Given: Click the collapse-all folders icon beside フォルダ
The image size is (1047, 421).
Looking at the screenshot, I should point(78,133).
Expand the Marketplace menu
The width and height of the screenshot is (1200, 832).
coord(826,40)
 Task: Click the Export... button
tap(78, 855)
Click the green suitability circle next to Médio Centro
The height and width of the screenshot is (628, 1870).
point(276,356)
================
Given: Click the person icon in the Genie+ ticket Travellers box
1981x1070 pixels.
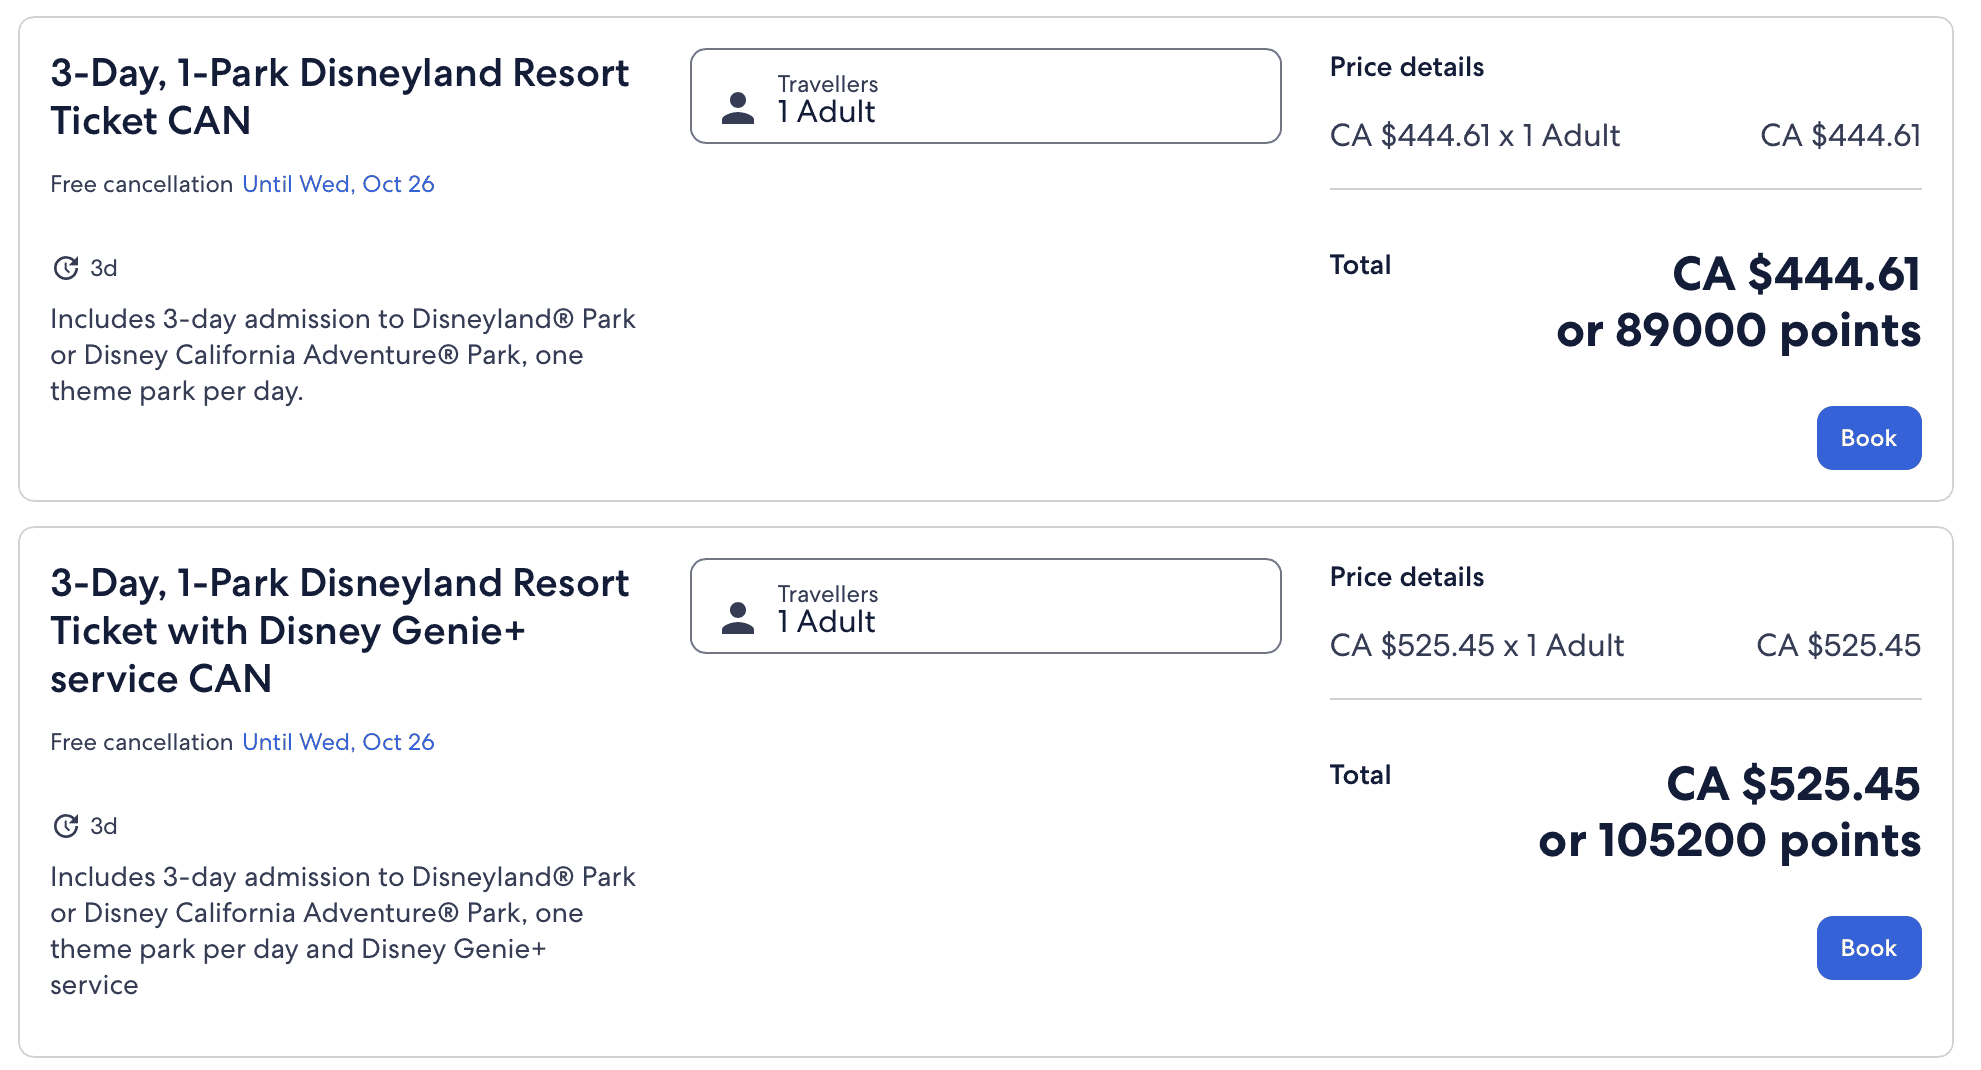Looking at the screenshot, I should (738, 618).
================
Copy every line from the data that includes the string "Given".

Given: Click the collapse-all folders icon beside フォルダ
Given: Click the person icon in the Genie+ ticket Travellers box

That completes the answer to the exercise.